§ **Exercise material**
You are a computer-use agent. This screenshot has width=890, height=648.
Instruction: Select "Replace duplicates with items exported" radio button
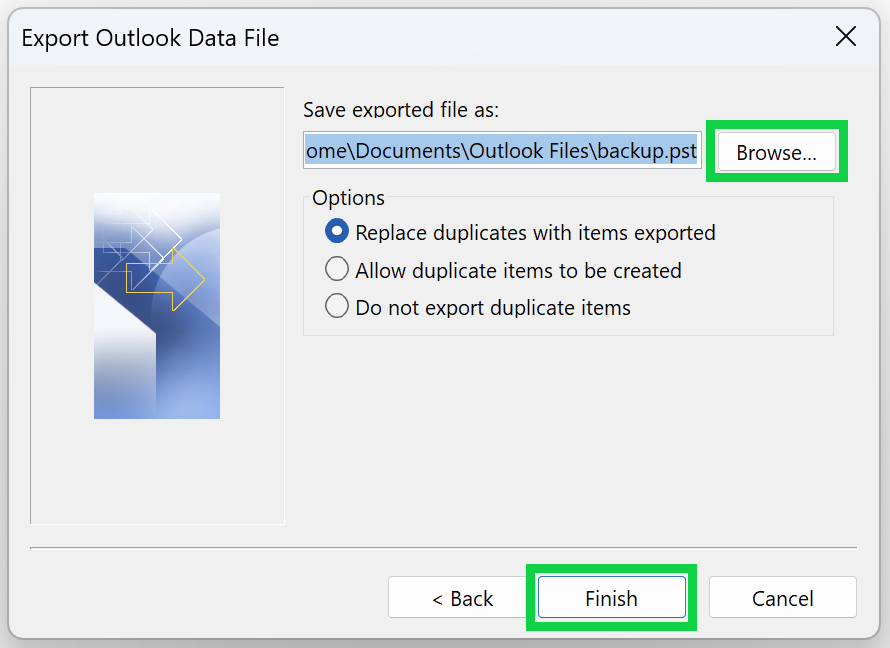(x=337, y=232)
--
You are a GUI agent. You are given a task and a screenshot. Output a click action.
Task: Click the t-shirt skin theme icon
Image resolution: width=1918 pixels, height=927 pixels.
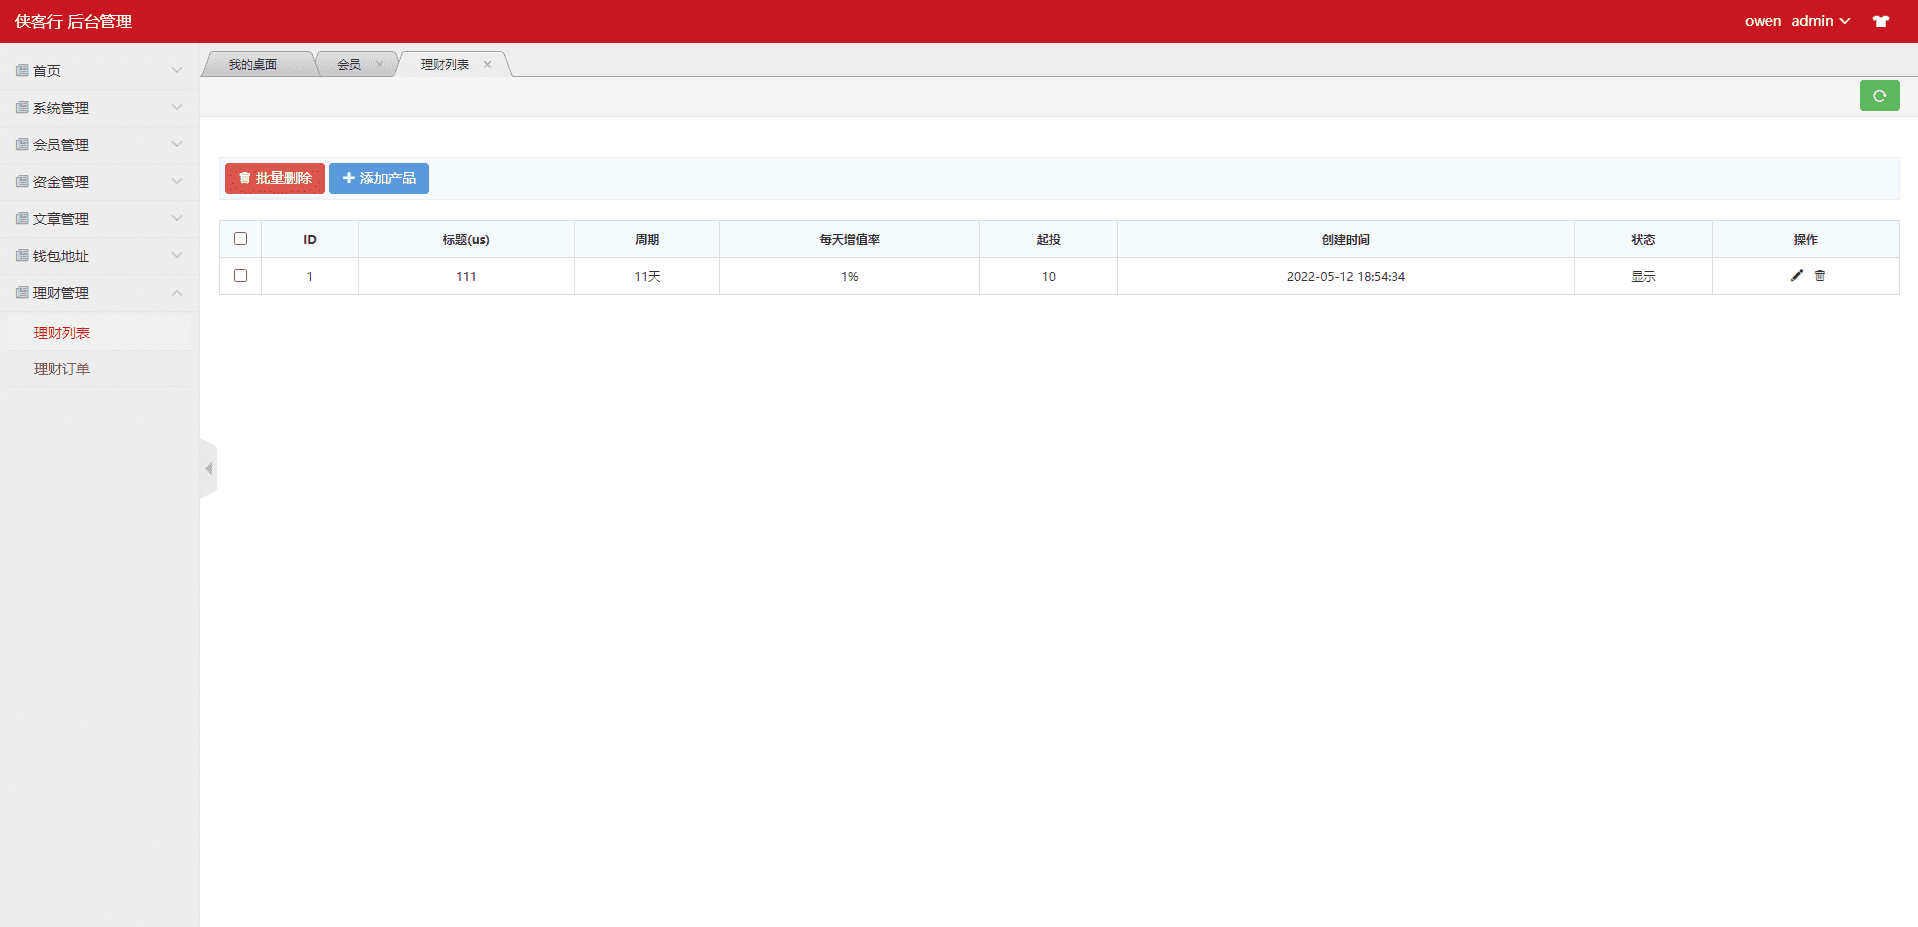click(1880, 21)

§ **To do**
Find each line of the data above that holds the word "screenshot", then copy it.

§ **Response for this exercise**
You are a computer-use agent. This screenshot has width=890, height=648.
You are a GUI agent. You are given a task and a screenshot. Output a click action.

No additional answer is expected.